Cyclists are in much the same position: if  you're nearly right-hooked, or passed too close by a heavy truck or a bus, or when you're given a ticket for taking the lane when there was reason to do so, it's way better to have evidence rather than your subjective opinion. I can't count the number of times someone's done something dangerous around me and it all happened too fast to identify the car or the plate number, and good luck catching up to a car to get that information. Then, if you actually want to make a complaint, you're stuck with how it felt to you, which isn't as concrete as camera footage.

So cyclists start recording. Some cameras record for a set amount of time, then loop, so you can 'set it and forget it,' and only pull the footage if something happens. You're just always recording, every time you roll out there onto the road. Clip on your helmet, kick your leg over, turn on your camera, and step on the pedals. It sounds a little crazy to me, but also like a recognition - that camera's part of your safety system, like your lights and bell and helmet.

YouTube channels like BikeViewCA are full of video clips demonstrating close calls, dangerous stretches of road, and confrontational drivers. (There are also clips showing beautiful days and exhilarating rides, but they're outnumbered.) And it's getting so that non-cyclists know about the cameras, too: there's this angry driver who sees the helmet cam and shouts, "Yeah, I hope you're getting this on camera!" at the cyclist while yelling her (faulty) convictions about the rules of the road.

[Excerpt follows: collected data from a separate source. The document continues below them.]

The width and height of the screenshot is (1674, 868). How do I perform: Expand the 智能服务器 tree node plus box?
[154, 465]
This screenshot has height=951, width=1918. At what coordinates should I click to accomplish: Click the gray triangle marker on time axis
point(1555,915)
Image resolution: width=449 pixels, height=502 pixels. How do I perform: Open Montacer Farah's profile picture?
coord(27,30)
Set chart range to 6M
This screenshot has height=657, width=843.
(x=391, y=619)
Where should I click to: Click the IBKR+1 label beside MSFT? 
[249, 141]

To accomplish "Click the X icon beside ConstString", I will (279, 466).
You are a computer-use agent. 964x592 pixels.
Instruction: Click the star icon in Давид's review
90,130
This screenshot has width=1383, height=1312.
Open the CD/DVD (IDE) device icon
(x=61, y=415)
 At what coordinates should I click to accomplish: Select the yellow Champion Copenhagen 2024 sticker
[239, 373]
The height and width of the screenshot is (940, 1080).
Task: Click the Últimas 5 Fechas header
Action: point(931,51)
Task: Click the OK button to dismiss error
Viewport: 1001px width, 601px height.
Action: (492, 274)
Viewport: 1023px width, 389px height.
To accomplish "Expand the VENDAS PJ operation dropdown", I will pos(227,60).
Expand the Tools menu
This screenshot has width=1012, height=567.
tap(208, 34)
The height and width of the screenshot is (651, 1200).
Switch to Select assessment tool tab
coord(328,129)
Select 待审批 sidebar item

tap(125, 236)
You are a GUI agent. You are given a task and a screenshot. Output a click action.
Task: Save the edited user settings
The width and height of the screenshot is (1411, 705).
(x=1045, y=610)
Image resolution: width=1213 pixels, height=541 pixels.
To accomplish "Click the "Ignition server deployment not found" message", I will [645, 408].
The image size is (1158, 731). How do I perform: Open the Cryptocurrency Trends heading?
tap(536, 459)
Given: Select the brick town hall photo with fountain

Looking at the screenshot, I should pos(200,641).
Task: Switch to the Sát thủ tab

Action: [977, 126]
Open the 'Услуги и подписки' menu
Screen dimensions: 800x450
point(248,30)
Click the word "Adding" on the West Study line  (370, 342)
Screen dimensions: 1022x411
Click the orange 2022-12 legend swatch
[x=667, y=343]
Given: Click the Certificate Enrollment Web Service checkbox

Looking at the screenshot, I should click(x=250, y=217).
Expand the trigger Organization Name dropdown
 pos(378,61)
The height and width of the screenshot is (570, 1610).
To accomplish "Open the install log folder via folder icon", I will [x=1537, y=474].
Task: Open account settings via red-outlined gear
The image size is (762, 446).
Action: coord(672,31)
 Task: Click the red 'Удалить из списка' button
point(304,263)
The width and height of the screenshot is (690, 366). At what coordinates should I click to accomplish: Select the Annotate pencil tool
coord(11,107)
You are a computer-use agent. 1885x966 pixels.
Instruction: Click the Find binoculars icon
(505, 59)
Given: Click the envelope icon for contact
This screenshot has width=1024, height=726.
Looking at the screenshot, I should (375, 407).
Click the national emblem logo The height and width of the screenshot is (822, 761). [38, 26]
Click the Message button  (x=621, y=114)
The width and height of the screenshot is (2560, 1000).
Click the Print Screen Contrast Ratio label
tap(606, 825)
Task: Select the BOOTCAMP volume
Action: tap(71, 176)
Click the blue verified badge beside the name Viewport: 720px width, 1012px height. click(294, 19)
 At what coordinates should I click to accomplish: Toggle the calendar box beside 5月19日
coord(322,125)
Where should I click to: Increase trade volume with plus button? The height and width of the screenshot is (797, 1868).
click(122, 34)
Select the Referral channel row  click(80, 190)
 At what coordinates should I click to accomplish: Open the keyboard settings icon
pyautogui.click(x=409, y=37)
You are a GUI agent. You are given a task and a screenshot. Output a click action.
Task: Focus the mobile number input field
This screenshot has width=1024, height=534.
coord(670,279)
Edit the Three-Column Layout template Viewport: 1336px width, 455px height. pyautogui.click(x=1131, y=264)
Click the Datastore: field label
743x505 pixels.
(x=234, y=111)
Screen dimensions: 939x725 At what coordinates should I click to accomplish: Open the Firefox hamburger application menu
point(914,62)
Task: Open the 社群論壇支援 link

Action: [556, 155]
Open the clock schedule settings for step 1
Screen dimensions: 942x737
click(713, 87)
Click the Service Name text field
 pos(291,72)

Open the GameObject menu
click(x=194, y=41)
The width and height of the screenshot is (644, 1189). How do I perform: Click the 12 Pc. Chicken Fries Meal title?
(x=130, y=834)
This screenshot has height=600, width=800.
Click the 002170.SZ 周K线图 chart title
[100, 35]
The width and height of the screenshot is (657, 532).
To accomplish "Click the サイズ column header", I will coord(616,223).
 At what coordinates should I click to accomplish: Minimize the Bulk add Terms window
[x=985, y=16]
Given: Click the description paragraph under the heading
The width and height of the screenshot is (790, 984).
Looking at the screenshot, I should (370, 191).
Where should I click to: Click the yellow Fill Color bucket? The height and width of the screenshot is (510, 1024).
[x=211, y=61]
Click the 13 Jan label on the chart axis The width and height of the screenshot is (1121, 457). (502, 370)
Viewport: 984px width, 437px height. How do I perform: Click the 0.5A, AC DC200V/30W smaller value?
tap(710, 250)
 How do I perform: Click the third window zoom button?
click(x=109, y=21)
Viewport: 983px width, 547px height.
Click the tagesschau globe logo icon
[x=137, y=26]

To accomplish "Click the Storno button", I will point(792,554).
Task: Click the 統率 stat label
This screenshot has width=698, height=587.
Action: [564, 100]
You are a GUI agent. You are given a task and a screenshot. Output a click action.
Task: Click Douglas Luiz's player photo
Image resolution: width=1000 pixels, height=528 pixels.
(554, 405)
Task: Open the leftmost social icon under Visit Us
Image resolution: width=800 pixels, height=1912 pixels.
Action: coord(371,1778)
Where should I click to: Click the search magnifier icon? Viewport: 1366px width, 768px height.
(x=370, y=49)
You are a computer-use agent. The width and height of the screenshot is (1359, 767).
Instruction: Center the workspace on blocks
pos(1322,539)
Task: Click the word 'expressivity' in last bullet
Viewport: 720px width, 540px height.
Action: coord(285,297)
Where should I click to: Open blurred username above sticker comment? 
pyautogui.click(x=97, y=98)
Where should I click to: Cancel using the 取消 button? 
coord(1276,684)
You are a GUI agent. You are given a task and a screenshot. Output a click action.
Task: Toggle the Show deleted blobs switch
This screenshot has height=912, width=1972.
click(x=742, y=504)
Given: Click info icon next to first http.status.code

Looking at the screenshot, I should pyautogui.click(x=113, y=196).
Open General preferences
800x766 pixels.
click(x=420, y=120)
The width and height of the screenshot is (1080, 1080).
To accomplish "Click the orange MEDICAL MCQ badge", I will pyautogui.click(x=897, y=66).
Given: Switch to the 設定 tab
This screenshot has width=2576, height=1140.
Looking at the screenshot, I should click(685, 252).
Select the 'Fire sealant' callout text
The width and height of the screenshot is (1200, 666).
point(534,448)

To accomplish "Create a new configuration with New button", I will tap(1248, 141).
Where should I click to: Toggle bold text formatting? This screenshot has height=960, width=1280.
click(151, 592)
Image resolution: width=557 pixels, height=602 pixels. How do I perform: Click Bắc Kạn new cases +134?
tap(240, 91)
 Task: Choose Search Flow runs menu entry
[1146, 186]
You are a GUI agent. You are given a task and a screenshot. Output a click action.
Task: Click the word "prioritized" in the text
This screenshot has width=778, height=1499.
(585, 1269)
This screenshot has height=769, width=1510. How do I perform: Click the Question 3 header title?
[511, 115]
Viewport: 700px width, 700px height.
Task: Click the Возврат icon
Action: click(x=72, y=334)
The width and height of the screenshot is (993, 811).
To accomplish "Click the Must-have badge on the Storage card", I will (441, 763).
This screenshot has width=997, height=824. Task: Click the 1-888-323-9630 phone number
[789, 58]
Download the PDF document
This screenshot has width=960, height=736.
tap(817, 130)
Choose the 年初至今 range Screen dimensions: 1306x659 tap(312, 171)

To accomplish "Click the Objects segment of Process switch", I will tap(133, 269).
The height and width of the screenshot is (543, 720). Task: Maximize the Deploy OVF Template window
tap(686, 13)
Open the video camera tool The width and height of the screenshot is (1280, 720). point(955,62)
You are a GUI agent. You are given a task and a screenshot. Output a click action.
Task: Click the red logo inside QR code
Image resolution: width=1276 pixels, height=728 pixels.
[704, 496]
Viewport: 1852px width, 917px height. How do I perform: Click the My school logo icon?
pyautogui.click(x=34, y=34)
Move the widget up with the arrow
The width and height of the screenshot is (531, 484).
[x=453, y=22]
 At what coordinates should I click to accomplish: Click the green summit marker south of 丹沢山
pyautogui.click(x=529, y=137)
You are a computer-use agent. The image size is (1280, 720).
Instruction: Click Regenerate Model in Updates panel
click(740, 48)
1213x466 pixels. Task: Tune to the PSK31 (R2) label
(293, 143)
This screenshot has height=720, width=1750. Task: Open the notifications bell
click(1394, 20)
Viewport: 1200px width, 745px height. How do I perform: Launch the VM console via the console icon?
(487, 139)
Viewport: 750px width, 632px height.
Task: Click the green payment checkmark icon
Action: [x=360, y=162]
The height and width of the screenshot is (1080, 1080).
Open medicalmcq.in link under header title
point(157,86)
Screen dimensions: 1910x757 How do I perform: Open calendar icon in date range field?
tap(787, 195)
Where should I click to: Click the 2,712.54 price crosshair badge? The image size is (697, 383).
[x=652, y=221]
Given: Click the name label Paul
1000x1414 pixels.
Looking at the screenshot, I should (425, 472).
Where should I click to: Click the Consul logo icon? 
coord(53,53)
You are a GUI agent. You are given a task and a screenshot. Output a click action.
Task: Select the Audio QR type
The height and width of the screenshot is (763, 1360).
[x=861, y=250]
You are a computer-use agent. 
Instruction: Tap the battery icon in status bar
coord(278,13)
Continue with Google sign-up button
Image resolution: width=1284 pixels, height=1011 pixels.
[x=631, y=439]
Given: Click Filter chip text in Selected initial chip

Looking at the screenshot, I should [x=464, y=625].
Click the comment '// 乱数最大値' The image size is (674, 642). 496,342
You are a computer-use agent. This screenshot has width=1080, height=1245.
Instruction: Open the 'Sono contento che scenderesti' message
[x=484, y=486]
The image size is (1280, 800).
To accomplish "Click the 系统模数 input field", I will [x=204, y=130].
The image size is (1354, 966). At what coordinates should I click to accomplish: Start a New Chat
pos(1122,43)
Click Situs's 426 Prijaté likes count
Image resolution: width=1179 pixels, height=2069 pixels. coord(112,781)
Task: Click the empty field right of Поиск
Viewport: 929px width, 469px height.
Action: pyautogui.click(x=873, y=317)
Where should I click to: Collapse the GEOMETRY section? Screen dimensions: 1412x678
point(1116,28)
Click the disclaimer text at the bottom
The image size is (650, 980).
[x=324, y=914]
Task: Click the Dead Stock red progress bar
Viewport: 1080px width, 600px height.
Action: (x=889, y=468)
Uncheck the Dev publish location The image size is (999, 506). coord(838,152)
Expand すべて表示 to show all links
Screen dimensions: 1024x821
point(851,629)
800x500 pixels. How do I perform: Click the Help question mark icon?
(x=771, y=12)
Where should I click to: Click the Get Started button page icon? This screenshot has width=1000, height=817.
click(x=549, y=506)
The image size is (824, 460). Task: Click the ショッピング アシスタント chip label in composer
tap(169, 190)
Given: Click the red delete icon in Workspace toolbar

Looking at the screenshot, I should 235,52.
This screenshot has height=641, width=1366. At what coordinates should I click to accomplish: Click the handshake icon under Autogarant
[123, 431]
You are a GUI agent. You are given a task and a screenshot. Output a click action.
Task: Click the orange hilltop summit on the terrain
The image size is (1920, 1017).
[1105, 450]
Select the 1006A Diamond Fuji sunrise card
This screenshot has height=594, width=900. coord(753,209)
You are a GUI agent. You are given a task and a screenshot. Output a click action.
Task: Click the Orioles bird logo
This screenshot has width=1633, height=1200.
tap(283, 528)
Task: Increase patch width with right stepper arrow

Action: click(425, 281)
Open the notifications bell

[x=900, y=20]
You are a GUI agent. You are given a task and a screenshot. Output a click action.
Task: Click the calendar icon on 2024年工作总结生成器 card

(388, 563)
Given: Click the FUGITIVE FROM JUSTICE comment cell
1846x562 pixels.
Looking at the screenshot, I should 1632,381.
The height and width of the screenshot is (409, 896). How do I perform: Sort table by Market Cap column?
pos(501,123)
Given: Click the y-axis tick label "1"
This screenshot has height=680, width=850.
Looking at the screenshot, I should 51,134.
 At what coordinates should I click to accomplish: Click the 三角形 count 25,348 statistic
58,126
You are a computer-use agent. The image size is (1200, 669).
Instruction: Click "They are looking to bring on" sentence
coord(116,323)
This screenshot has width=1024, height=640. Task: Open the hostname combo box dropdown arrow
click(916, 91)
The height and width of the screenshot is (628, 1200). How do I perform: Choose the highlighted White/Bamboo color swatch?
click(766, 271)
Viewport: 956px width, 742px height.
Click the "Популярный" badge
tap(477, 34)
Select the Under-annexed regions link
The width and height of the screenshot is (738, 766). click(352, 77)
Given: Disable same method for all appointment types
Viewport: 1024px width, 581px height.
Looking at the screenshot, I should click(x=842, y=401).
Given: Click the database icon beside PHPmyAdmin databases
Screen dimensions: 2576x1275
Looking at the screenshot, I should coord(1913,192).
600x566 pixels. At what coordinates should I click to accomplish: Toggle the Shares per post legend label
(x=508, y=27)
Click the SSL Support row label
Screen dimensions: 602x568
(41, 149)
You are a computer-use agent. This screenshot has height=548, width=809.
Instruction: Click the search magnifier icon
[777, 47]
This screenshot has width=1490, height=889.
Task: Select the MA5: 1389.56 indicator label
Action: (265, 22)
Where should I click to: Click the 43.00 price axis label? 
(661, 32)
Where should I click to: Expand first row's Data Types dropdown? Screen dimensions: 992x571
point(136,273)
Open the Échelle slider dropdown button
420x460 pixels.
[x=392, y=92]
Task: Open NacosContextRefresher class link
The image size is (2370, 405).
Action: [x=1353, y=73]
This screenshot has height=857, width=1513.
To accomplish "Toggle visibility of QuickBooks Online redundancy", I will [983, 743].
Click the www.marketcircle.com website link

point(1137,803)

I've thought about getting one myself. Today, watching the driver of a pickup truck towing a trailer have a complete meltdown because the person in the lane in front of him had stopped, third in line, at a red light, thereby blocking his access to the right turn he clearly desperately needed to make now now now - well, watching that, I thought again about pricing out GoPros. Sure, I want it so I can defend myself. Like the Russian drivers, we cyclists need to be proactive, we need to keep tabs, we (apparently) need to "sousveil."

But I'd also love to be able to share some of the gorgeous rides I've been on (and I admit I would also have fun taking it out rock climbing). I once biked with one hand and filmed a large chunk of my ride home along the Riverside Path with my iPhone, with the intention of someday making it into a video so my parents could see my awesome commute. (Still haven't done that; still might. I have the background tune all picked out.)